[Saved data entries]
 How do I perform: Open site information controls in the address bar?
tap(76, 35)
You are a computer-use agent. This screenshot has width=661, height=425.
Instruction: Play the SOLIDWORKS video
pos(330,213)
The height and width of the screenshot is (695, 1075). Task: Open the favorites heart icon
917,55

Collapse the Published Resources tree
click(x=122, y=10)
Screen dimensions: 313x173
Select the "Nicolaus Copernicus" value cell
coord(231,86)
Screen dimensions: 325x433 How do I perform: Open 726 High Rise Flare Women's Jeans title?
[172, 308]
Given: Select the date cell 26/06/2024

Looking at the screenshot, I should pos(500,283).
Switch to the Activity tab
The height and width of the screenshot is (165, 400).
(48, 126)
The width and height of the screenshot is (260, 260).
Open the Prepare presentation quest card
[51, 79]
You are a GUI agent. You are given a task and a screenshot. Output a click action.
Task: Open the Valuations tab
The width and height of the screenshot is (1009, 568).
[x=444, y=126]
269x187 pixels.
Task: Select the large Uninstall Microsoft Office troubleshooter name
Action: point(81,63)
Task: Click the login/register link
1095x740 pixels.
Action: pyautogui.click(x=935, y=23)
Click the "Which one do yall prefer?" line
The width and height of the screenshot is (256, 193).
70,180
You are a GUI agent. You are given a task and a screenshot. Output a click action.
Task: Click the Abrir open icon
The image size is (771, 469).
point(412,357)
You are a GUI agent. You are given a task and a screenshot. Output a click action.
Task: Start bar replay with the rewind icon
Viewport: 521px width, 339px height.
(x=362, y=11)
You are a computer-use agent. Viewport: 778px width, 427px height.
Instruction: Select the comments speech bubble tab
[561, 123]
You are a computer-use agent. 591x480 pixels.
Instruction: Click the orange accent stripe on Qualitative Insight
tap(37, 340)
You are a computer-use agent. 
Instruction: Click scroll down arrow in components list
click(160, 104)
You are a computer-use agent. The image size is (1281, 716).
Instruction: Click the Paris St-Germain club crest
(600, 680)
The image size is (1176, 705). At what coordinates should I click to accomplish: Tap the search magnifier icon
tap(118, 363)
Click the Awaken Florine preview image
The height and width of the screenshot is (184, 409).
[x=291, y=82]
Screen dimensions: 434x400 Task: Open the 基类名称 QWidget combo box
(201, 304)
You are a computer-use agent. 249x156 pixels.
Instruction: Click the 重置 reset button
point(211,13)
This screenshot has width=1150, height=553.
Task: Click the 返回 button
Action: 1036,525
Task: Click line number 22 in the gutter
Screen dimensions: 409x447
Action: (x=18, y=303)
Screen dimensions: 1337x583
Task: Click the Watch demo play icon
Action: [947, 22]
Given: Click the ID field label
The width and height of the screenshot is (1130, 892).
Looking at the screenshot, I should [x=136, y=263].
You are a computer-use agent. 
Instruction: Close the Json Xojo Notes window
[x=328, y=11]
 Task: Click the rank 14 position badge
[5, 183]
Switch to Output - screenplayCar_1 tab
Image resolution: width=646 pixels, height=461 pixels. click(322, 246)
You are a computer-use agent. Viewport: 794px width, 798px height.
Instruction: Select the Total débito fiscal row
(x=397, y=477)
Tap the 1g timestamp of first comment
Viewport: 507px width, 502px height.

**Stated goal**
Select every line of the items above that contains the string "size", and copy each one. Case counts.

**Written response**
The image size is (771, 469).
You are a computer-use agent. The image size is (1281, 716).
The image size is (1176, 705). At what coordinates should I click to accomplish: Tap the search magnifier icon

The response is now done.